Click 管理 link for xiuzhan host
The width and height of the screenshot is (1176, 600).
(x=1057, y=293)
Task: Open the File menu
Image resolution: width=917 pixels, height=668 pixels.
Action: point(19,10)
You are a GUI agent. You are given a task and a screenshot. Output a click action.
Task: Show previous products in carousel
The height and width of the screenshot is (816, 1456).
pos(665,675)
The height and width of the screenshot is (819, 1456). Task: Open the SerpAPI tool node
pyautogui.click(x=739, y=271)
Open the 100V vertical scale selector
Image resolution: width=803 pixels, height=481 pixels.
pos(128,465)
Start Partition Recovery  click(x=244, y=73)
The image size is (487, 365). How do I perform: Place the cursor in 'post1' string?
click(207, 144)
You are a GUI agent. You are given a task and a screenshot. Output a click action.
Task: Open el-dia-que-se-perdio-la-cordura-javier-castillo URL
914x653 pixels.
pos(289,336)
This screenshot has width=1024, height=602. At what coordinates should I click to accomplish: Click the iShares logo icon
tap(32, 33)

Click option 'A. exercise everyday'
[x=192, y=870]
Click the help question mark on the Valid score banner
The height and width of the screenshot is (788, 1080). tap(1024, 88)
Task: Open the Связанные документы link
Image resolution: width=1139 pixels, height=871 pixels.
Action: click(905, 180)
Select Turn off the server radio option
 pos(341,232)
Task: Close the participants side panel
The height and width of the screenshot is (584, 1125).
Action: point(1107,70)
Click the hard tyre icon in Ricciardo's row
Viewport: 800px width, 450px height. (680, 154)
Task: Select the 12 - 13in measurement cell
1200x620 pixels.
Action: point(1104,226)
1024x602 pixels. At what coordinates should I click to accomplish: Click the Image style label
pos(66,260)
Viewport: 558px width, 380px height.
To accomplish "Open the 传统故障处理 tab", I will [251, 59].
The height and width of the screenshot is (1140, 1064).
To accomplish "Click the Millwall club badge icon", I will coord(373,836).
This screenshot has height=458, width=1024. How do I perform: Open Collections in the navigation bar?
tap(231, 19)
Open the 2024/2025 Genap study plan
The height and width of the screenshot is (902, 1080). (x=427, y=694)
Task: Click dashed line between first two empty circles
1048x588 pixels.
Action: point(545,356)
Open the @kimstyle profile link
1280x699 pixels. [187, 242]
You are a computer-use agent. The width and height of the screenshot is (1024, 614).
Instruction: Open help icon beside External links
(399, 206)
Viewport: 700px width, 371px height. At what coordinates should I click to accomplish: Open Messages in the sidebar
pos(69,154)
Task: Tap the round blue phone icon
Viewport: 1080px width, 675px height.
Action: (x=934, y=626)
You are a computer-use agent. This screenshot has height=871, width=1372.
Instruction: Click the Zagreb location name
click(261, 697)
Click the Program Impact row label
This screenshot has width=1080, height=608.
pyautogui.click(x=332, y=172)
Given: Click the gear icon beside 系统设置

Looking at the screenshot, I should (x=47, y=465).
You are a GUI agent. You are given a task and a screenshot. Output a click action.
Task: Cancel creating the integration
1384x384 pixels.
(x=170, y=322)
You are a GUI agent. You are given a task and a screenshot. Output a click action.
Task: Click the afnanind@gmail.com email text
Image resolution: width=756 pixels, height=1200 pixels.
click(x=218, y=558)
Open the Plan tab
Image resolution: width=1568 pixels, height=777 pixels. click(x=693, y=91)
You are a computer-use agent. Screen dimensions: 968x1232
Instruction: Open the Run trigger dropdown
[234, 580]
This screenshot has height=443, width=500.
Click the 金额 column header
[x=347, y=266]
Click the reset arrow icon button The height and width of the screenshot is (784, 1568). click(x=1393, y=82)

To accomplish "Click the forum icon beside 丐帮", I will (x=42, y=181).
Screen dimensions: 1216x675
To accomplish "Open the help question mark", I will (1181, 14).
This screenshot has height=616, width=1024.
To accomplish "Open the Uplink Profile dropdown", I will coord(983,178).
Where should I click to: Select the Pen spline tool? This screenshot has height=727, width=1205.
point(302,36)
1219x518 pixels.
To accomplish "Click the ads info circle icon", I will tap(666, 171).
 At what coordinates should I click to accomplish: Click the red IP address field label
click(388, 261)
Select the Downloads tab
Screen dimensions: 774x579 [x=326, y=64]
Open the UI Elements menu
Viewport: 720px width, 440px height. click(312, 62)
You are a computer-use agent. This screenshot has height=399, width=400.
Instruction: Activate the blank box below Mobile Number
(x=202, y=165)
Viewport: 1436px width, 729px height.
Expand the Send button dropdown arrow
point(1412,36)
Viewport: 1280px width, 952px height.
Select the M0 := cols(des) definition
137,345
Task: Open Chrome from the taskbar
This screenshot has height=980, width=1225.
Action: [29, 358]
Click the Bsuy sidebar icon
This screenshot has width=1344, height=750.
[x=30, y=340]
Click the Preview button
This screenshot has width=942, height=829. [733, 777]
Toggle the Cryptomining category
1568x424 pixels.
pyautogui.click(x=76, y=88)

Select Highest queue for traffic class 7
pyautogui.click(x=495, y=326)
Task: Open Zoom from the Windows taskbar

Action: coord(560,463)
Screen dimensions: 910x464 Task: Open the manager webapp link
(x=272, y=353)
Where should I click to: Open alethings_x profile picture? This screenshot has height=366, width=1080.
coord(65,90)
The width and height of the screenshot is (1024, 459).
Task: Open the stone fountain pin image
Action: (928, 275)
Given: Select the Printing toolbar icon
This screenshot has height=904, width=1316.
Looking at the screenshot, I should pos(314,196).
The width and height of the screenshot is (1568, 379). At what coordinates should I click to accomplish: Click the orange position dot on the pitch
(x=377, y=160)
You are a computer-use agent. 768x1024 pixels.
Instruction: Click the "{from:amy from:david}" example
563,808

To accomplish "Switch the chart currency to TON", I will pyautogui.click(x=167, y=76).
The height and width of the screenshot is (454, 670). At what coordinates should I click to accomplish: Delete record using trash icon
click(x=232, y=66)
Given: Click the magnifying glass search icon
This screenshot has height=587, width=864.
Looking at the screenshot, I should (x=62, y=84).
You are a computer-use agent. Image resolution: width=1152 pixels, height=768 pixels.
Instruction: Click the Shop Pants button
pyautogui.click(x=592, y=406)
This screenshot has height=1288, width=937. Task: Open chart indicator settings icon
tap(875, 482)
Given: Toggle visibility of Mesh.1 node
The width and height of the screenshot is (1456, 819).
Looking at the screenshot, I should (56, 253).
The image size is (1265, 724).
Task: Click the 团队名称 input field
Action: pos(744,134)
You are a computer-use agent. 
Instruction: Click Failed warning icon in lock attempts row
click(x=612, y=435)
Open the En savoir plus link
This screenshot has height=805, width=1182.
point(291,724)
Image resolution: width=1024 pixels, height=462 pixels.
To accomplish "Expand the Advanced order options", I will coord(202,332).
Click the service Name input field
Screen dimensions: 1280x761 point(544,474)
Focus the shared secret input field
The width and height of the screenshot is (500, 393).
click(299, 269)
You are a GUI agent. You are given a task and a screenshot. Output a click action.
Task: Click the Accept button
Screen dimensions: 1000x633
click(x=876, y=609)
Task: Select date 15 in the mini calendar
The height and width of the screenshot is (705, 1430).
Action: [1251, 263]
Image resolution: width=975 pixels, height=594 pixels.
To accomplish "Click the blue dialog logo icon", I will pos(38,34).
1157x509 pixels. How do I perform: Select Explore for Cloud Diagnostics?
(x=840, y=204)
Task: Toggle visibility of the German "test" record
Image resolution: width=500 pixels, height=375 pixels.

——————

Reproduce each line from the records that contains the word "visibility".

Given: Toggle visibility of Mesh.1 node
Task: Toggle visibility of the German "test" record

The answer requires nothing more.